I want to store a list of documents (say each being 30-60k of text) into a single SolrDocument. (to speed up post-retrieval querying)

In order to do this, I need to know if lucene calculates the TF/IDF score over the entire field or does it treat each value in the list as a unique field? 

If I can't store it as a multi-value, I could create a schema where I put each document into a unique field, but I'm not sure how to create the query to search all the fields.


Regards
Ian

Re: how does Solr/Lucene index multi-value fields

Posted by Ian Holsman <ha...@holsman.net>.

Thanks Erick.

sadly in my use-case I don't that wouldn't work. I'll go back to storing them at the story level, and hitting a DB to get related stories I think.

--I
On May 31, 2011, at 12:27 PM, Erick Erickson wrote:

> Hmmm, I may have mis-lead you. Re-reading my text it
> wasn't very well written....
> 
> TF/IDF calculations are, indeed, per-field. I was trying
> to say that there was no difference between storing all
> the data for an individual field as a single long string of text
> in a single-valued field or as several shorter strings in
> a multi-valued field.
> 
> Best
> Erick
> 
> On Tue, May 31, 2011 at 12:16 PM, Ian Holsman <ha...@holsman.net> wrote:
>> 
>> On May 31, 2011, at 12:11 PM, Erick Erickson wrote:
>> 
>>> Can you explain the use-case a bit more here? Especially the post-query
>>> processing and how you expect the multiple documents to help here.
>>> 
>> 
>> we have a collection of related stories. when a user searches for something, we might not want to display the story that is most-relevant (according to SOLR), but according to other home-grown rules.  by combing all the possibilities in one SolrDocument, we can avoid a DB-hit to get related stories.
>> 
>> 
>>> But TF/IDF is calculated over all the values in the field. There's really no
>>> difference between a multi-valued field and storing all the data in a
>>> single field
>>> as far as relevance calculations are concerned.
>>> 
>> 
>> so.. it will suck regardless.. I thought we had per-field relevance in the current trunk. :-(
>> 
>> 
>>> Best
>>> Erick
>>> 
>>> On Tue, May 31, 2011 at 11:02 AM, Ian Holsman <ha...@holsman.net> wrote:
>>>> Hi.
>>>> 
>>>> I want to store a list of documents (say each being 30-60k of text) into a single SolrDocument. (to speed up post-retrieval querying)
>>>> 
>>>> In order to do this, I need to know if lucene calculates the TF/IDF score over the entire field or does it treat each value in the list as a unique field?
>>>> 
>>>> If I can't store it as a multi-value, I could create a schema where I put each document into a unique field, but I'm not sure how to create the query to search all the fields.
>>>> 
>>>> 
>>>> Regards
>>>> Ian
>>>> 
>>>> 
>> 
>>

Re: how does Solr/Lucene index multi-value fields

Posted by Erick Erickson <er...@gmail.com>.

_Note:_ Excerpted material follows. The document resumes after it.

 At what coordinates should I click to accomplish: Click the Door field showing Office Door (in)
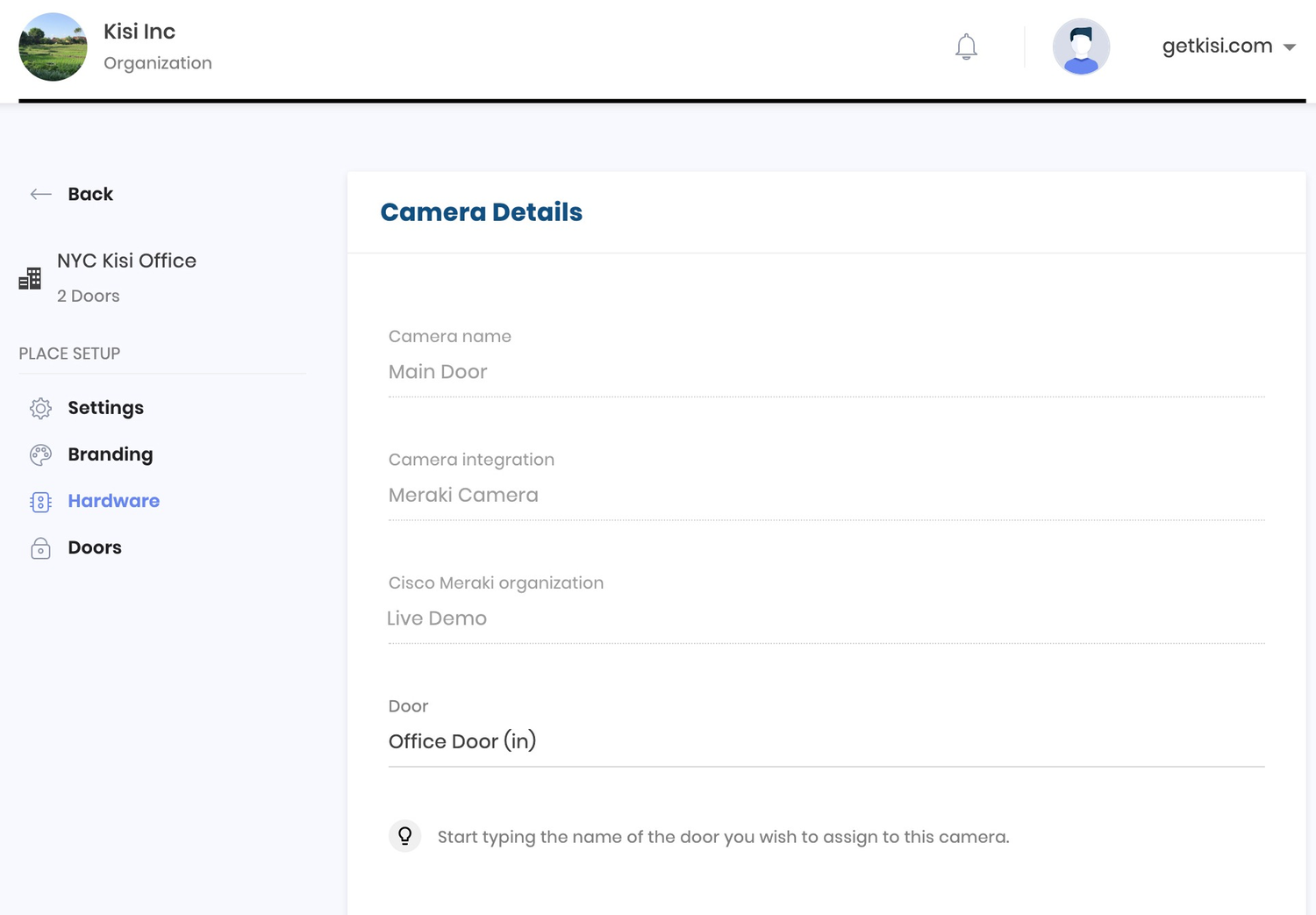click(x=825, y=741)
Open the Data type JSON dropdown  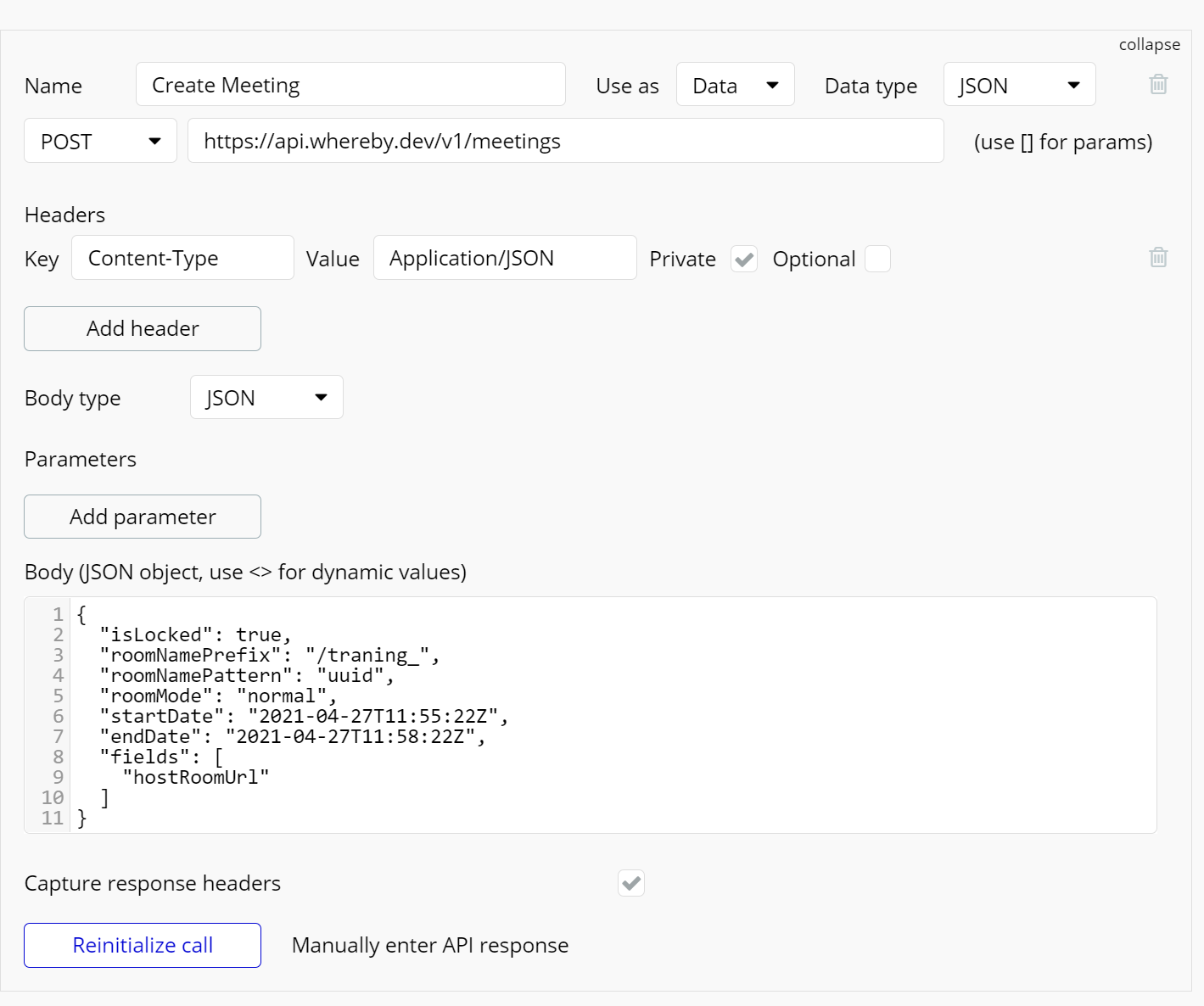pyautogui.click(x=1019, y=85)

Hmmm, I may have mis-lead you. Re-reading my text it
wasn't very well written....

TF/IDF calculations are, indeed, per-field. I was trying
to say that there was no difference between storing all
the data for an individual field as a single long string of text
in a single-valued field or as several shorter strings in
a multi-valued field.

Best
Erick

On Tue, May 31, 2011 at 12:16 PM, Ian Holsman <ha...@holsman.net> wrote:
>
> On May 31, 2011, at 12:11 PM, Erick Erickson wrote:
>
>> Can you explain the use-case a bit more here? Especially the post-query
>> processing and how you expect the multiple documents to help here.
>>
>
> we have a collection of related stories. when a user searches for something, we might not want to display the story that is most-relevant (according to SOLR), but according to other home-grown rules.  by combing all the possibilities in one SolrDocument, we can avoid a DB-hit to get related stories.
>
>
>> But TF/IDF is calculated over all the values in the field. There's really no
>> difference between a multi-valued field and storing all the data in a
>> single field
>> as far as relevance calculations are concerned.
>>
>
> so.. it will suck regardless.. I thought we had per-field relevance in the current trunk. :-(
>
>
>> Best
>> Erick
>>
>> On Tue, May 31, 2011 at 11:02 AM, Ian Holsman <ha...@holsman.net> wrote:
>>> Hi.
>>>
>>> I want to store a list of documents (say each being 30-60k of text) into a single SolrDocument. (to speed up post-retrieval querying)
>>>
>>> In order to do this, I need to know if lucene calculates the TF/IDF score over the entire field or does it treat each value in the list as a unique field?
>>>
>>> If I can't store it as a multi-value, I could create a schema where I put each document into a unique field, but I'm not sure how to create the query to search all the fields.
>>>
>>>
>>> Regards
>>> Ian
>>>
>>>
>
>

Re: how does Solr/Lucene index multi-value fields

Posted by Jonathan Rochkind <ro...@jhu.edu>.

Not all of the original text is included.